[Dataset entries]
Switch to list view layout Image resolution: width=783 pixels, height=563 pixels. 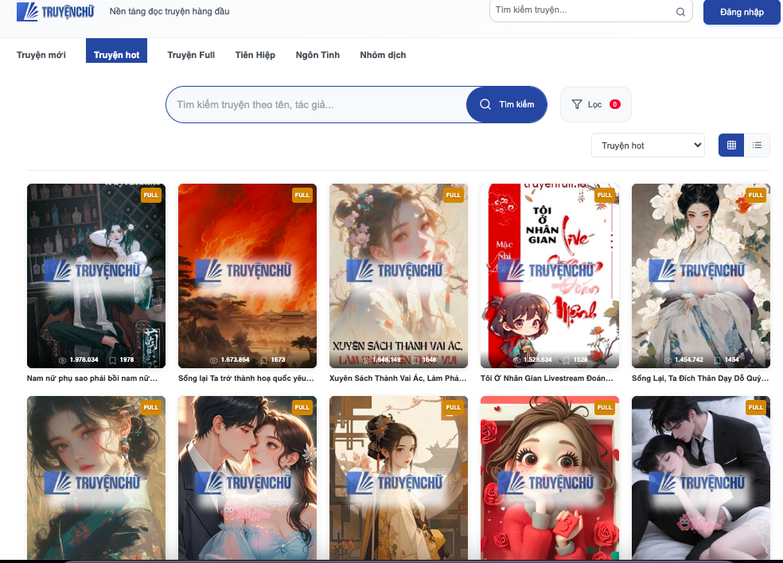[757, 145]
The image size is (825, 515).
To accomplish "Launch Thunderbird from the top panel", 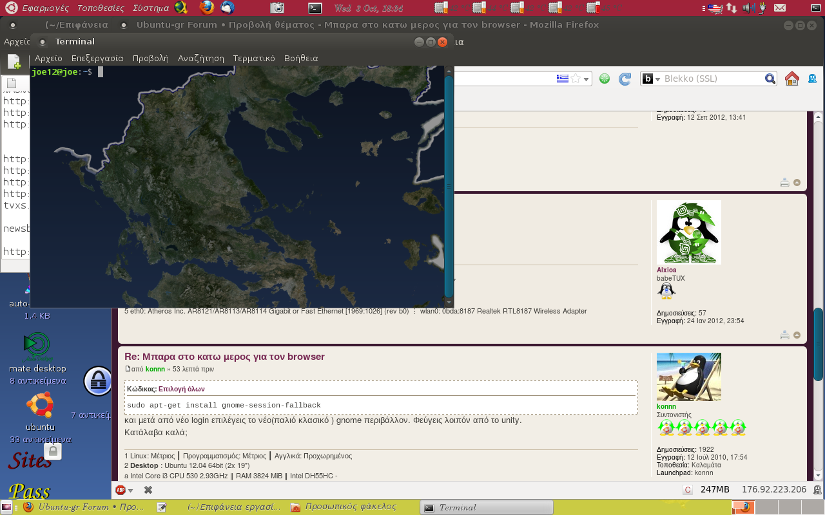I will click(228, 8).
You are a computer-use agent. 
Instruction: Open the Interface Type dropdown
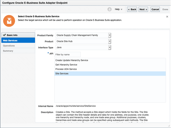[110, 48]
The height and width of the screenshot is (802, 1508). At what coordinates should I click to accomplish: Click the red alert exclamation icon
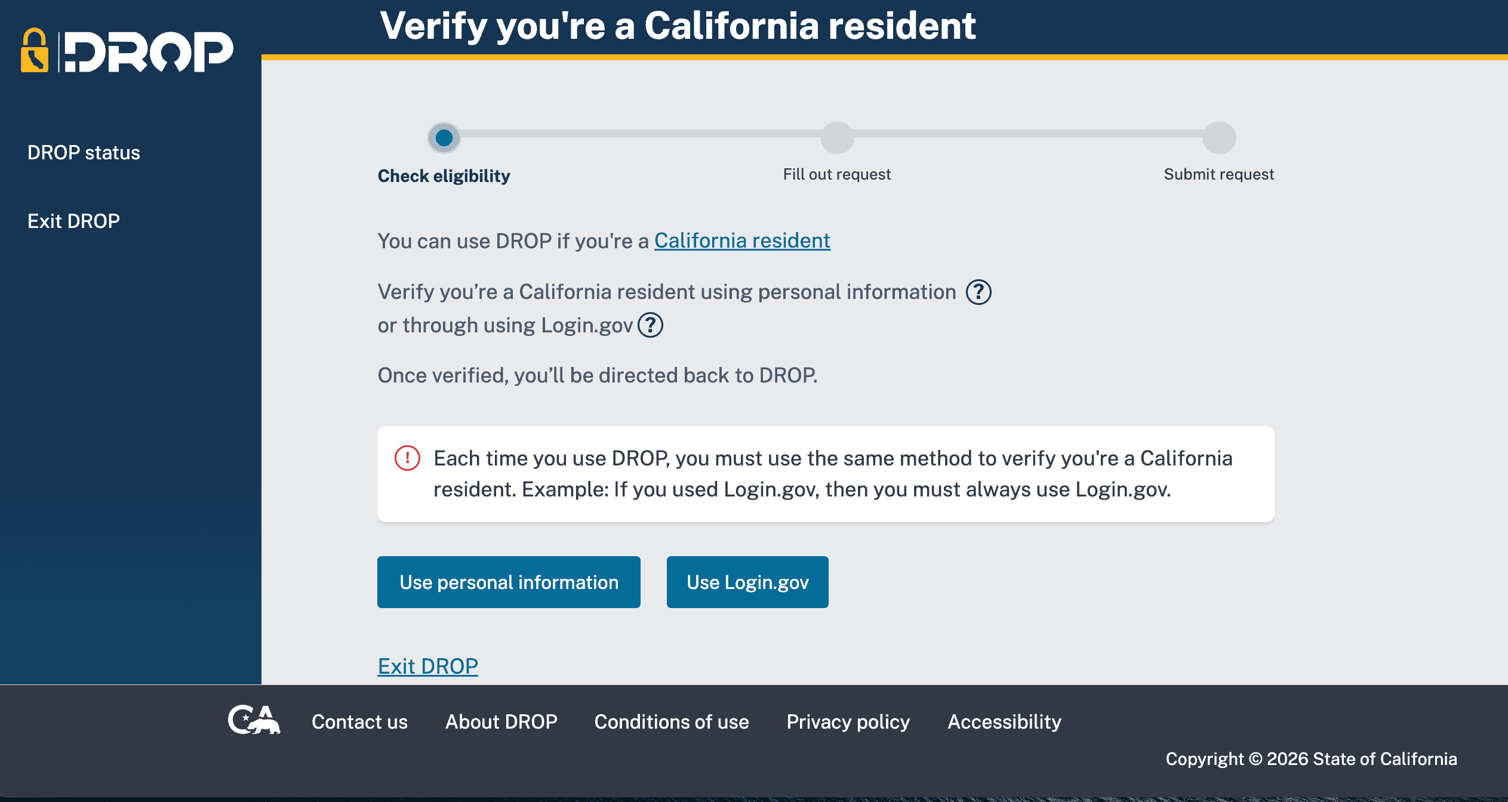point(407,458)
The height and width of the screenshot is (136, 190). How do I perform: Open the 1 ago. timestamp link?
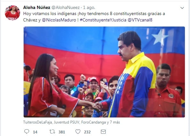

__Instructions to follow__.
Begin at the line containing "Instruction: Open the Interface Type dropdown" and extract every line through the end of the records, inclusive, exactly and only; omit pictures.

__Result below__.
Instruction: Open the Interface Type dropdown
[110, 48]
The height and width of the screenshot is (802, 1508). At what coordinates should I click to accomplish: Click the red alert exclamation icon
point(407,458)
The height and width of the screenshot is (136, 190). How do I perform: Open the 1 ago. timestamp link?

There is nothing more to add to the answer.